● What you should do
Copy the material below line for line, starting at the line that contains "Given: Open the Source" and ending after the line that contains "Action: (x=224, y=596)".

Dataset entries
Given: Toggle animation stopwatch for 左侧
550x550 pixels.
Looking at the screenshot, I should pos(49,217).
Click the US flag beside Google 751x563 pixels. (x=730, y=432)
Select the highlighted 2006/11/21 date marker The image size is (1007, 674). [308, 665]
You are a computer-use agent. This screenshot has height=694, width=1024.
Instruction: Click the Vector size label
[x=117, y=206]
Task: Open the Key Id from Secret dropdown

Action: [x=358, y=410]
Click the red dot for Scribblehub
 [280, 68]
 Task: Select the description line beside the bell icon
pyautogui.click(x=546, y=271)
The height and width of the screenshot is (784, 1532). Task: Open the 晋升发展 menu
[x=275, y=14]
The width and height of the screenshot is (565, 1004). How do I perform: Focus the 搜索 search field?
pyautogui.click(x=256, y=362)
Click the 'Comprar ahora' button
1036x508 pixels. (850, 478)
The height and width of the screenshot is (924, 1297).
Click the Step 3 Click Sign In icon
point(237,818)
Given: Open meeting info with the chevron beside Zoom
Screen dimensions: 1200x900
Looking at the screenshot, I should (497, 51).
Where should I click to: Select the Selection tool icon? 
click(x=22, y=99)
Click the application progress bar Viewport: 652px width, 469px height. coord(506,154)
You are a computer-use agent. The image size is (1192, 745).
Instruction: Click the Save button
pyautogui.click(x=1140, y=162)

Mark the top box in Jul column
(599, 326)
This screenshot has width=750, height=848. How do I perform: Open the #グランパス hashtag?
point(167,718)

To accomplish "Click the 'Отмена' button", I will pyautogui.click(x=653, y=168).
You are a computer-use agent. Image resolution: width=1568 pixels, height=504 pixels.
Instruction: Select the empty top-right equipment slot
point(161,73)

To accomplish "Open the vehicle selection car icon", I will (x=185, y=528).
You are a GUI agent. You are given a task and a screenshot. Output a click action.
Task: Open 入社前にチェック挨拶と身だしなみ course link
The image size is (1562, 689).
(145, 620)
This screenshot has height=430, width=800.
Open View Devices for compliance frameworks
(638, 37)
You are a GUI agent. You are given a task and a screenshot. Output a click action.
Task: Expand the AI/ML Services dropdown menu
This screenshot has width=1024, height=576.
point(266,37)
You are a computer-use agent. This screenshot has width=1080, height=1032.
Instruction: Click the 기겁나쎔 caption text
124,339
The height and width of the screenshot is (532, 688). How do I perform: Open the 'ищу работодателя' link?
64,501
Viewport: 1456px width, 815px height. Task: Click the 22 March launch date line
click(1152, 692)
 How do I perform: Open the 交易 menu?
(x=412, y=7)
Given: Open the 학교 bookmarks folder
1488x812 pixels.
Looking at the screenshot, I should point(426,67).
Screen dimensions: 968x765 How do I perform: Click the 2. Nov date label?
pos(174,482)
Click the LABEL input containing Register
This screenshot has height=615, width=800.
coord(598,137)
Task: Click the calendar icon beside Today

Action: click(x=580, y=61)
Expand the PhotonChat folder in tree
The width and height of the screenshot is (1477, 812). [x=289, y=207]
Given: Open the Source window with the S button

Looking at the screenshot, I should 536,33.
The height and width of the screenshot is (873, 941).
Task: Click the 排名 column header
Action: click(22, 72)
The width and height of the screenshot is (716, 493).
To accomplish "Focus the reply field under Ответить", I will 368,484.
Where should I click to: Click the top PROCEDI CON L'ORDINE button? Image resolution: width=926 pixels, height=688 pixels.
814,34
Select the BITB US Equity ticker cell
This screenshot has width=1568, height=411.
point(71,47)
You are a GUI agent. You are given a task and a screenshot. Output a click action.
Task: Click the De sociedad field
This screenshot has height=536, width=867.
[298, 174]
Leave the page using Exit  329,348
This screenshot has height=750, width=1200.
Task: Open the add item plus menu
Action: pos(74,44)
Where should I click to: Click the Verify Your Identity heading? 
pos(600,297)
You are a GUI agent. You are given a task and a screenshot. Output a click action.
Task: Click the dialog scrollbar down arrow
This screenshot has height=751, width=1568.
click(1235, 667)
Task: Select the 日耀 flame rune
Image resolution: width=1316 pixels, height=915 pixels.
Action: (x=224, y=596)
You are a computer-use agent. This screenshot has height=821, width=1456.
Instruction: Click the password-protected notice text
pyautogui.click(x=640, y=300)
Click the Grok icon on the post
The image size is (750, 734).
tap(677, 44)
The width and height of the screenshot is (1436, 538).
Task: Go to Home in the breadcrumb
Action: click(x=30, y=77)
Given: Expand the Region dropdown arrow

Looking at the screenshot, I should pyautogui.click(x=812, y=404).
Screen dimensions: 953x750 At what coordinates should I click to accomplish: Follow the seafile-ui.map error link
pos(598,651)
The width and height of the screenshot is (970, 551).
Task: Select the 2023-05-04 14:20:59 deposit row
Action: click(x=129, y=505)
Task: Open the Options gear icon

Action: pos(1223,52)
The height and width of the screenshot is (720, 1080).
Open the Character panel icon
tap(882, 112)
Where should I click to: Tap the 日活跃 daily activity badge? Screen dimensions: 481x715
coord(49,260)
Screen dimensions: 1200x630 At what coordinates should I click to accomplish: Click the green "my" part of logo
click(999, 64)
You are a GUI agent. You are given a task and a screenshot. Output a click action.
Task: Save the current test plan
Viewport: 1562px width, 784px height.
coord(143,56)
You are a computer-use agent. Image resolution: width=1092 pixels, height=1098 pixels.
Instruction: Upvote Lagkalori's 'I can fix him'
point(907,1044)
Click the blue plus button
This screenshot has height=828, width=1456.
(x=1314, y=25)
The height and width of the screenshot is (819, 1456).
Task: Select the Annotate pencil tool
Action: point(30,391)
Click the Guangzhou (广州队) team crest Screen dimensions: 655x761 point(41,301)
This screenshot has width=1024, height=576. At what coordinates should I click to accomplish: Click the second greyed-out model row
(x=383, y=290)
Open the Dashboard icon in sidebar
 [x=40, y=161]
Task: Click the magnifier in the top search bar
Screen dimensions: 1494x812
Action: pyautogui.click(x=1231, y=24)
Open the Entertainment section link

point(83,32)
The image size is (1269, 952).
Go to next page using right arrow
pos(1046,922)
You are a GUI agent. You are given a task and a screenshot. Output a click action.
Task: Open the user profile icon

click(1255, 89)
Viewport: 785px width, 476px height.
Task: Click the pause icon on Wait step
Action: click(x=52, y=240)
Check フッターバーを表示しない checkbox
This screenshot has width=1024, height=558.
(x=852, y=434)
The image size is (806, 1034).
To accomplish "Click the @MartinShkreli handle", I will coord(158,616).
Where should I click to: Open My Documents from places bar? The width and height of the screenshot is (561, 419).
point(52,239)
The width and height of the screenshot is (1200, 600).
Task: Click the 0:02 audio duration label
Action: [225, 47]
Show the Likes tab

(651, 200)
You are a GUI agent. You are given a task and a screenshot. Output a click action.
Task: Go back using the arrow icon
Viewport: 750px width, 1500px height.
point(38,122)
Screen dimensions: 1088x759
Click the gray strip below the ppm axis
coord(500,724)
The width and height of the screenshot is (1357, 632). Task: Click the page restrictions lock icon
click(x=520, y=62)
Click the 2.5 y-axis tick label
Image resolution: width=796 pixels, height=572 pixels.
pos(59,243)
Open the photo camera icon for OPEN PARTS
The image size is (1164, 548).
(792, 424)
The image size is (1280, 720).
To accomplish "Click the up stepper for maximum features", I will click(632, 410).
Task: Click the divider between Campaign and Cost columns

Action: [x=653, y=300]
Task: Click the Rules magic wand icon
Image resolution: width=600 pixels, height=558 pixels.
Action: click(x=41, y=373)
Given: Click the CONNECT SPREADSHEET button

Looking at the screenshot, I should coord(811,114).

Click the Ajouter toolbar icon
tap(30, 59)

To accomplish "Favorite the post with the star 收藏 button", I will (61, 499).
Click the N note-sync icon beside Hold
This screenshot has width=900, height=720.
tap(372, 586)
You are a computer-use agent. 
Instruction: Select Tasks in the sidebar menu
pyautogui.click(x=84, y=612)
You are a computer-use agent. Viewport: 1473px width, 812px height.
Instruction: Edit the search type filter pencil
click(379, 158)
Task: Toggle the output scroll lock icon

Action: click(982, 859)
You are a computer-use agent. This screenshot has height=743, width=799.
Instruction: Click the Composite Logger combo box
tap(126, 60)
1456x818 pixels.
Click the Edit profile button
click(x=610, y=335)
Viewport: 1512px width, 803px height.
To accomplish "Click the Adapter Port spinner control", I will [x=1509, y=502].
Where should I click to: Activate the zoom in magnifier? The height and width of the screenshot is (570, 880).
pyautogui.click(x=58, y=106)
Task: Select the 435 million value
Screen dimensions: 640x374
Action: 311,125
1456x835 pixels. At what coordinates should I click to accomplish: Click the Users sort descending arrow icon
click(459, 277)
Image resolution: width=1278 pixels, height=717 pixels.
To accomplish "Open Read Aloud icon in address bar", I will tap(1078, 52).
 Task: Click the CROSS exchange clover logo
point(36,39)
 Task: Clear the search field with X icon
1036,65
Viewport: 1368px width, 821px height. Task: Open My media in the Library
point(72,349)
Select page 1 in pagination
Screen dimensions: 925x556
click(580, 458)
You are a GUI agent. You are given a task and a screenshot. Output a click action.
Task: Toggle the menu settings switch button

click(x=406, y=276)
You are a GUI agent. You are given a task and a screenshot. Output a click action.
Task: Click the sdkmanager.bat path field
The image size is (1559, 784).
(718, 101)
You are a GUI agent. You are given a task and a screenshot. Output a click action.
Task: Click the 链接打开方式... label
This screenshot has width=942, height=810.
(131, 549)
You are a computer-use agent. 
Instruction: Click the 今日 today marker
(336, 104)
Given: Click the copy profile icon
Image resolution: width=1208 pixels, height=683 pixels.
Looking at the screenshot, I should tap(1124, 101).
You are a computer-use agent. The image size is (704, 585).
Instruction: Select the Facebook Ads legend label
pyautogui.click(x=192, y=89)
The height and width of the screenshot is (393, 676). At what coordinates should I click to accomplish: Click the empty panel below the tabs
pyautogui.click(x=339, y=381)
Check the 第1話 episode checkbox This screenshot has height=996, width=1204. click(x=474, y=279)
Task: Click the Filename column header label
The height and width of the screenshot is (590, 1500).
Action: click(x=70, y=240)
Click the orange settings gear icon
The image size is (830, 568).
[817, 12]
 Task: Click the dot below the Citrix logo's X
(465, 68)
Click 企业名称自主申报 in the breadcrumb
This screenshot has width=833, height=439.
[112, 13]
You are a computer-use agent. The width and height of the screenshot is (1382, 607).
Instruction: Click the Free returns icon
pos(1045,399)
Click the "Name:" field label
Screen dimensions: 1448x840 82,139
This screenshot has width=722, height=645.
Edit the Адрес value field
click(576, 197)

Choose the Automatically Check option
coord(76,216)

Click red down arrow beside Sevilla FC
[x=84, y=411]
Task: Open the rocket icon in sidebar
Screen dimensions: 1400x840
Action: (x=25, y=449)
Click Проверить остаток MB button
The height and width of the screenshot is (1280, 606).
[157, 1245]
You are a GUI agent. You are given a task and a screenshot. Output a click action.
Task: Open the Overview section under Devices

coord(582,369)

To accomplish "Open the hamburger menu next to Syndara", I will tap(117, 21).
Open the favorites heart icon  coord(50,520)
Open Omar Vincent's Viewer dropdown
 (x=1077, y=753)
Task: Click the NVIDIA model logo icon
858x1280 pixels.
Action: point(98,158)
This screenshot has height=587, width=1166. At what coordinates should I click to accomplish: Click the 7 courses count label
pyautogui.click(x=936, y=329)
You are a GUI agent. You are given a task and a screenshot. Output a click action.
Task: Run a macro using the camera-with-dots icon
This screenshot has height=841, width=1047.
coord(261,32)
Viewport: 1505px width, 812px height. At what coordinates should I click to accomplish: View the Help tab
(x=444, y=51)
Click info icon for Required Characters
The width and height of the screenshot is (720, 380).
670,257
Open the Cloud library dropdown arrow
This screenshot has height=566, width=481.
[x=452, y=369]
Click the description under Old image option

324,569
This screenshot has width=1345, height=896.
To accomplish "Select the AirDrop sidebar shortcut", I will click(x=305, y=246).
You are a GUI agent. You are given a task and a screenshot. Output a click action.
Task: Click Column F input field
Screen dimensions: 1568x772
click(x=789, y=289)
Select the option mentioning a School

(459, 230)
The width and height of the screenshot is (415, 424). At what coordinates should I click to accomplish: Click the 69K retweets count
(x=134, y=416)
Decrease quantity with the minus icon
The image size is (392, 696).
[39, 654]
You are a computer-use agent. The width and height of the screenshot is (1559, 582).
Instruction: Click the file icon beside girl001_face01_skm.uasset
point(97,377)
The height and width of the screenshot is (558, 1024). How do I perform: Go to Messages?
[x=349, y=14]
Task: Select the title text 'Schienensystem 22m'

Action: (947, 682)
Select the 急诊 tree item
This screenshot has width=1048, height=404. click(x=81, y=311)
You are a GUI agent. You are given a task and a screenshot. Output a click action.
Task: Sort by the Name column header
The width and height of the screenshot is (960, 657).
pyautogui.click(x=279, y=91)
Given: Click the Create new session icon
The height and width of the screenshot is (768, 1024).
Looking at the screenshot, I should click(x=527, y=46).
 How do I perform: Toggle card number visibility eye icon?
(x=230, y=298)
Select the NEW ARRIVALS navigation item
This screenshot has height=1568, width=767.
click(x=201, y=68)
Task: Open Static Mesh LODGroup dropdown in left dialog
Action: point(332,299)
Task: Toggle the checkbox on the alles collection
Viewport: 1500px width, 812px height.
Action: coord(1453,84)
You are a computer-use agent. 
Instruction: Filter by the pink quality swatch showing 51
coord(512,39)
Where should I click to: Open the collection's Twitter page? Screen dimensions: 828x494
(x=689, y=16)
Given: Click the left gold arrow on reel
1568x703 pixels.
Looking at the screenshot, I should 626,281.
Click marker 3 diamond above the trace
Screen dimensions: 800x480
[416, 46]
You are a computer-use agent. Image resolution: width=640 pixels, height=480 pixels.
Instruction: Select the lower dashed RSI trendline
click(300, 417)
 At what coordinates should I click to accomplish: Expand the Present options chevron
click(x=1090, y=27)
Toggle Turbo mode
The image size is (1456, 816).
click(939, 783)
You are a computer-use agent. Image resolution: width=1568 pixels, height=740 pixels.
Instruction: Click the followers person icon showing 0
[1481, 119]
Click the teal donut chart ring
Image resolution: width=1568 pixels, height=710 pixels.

● The answer
Given: Open the Source window with the S button

Looking at the screenshot, I should 536,33.
The height and width of the screenshot is (873, 941).
Task: Click the 排名 column header
Action: click(22, 72)
The width and height of the screenshot is (716, 493).
To accomplish "Focus the reply field under Ответить", I will 368,484.
Where should I click to: Click the top PROCEDI CON L'ORDINE button? Image resolution: width=926 pixels, height=688 pixels.
814,34
Select the BITB US Equity ticker cell
This screenshot has width=1568, height=411.
point(71,47)
You are a GUI agent. You are given a task and a screenshot. Output a click action.
Task: Click the De sociedad field
This screenshot has height=536, width=867.
[298, 174]
Leave the page using Exit  329,348
This screenshot has height=750, width=1200.
Task: Open the add item plus menu
Action: pos(74,44)
Where should I click to: Click the Verify Your Identity heading? 
pos(600,297)
You are a GUI agent. You are given a task and a screenshot. Output a click action.
Task: Click the dialog scrollbar down arrow
This screenshot has height=751, width=1568.
click(1235, 667)
Task: Select the 日耀 flame rune
Image resolution: width=1316 pixels, height=915 pixels.
Action: (x=224, y=596)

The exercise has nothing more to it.